For any fanatics of music theory among present readers, I refer you to a rather esoteric anecdote concerning Indian musical scales as I have been introduced to them.
And now, a brief recap of my three-day visit to Hampi <click for photo album>. It was the seat of an ancient empire, extending from the late 1300s to the mid 1500s. Its rulers decided to monumentalize their reign in the form of extensive temples and palaces and shrines over an entire mountain plateau, built from great blocks of granite hewn from the local stone that today still dominates the landscape in the form of huge boulders: single ones, odd groupings, whole hills formed of piles of them. The temple architecture is said to impress less from the intricacy of carving found in other sites where carvers used softer schist, than from the sheer size and extent of the building with large pieces of granite. This is true, and yet the beauty of the sculpture that does remain here is all the more impressive as it complements the unfathomable magnitude of the overall building project.
A few work crews commissioned for current restorations could be seen here and there chipping away at some such blocks for road paving and wall building; and from these firsthand examples it became even more incredible to contemplate how the imperial labor force could have accomplished all its feats in the space of less than 200 years, in this remote and barren landscape.
I explored most of the site on foot, hampered by two main obstacles. My first day there, after a cramped and jolting all-day bus ride from beauty-less Bangalore the day before, I discovered my digital camera was not working; the lens was stuck. Luckily my guest house owners referred me to a bakery where the man was said to repair cameras, and sure enough, I had it back in good working order the next day.
I was ready for a full day of exploration with maps and compass and camera in hand.

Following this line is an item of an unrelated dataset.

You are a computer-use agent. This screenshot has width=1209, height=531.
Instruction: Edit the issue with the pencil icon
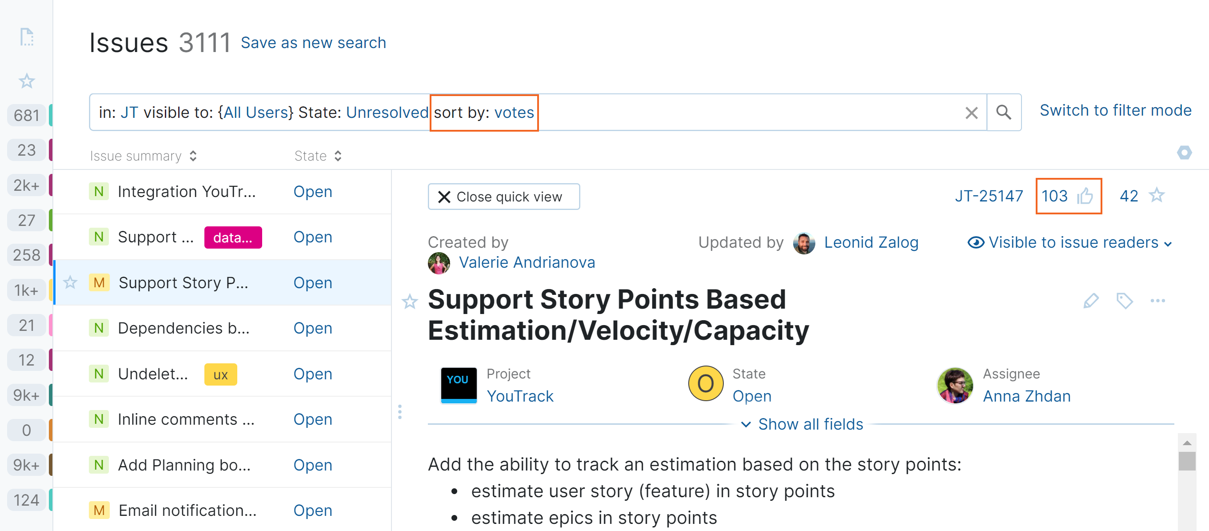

Unfortunately I miscalculated at a crucial point and found myself wandering far off course through the mountains. Fortunately I was treated along the way to numerous temples scattered here and there, with no other tourist traffic to compete with. A far cry, for example, from the hordes at the Alhambra in Spain, or the Grand Palace in Bangkok.
The most remarkable aspect of that day of hiking for me was the odd sense of déjà vu produced by the arid, boulder-strewn landscape so reminiscent of British Columbian alpine, or even Arctic tundra. That peculiarity was compounded by the presence of these monuments of stone in an otherwise completely wild and God-given setting. It seemed that the dynastic architects had wished to emulate the features of rock they saw around them in this place, and even to work with it and build around it when necessary. The towering temples could be seen as efforts replicate or compete with the natural mountain formations, both crowned as they are with emblems of the ever-present sun.
My last day in Hampi I was playing my flute in an isolated spot down by the river. A man came nearby and started shaving, then washing his clothes. When he was done I told him that I hoped he didn’t mind the noise I was making with my practice, and I asked him if this was his place, where he lived. No, he said, he was just visiting, too. He was a cloth merchant from Rajasthan, and he sat with me and talked philosophy a while and showed me some core yoga stretches and breathing exercises.
Like musical opportunities, pieces of enlightenment and meaningful personal connections seem to come unbidden, at the right time.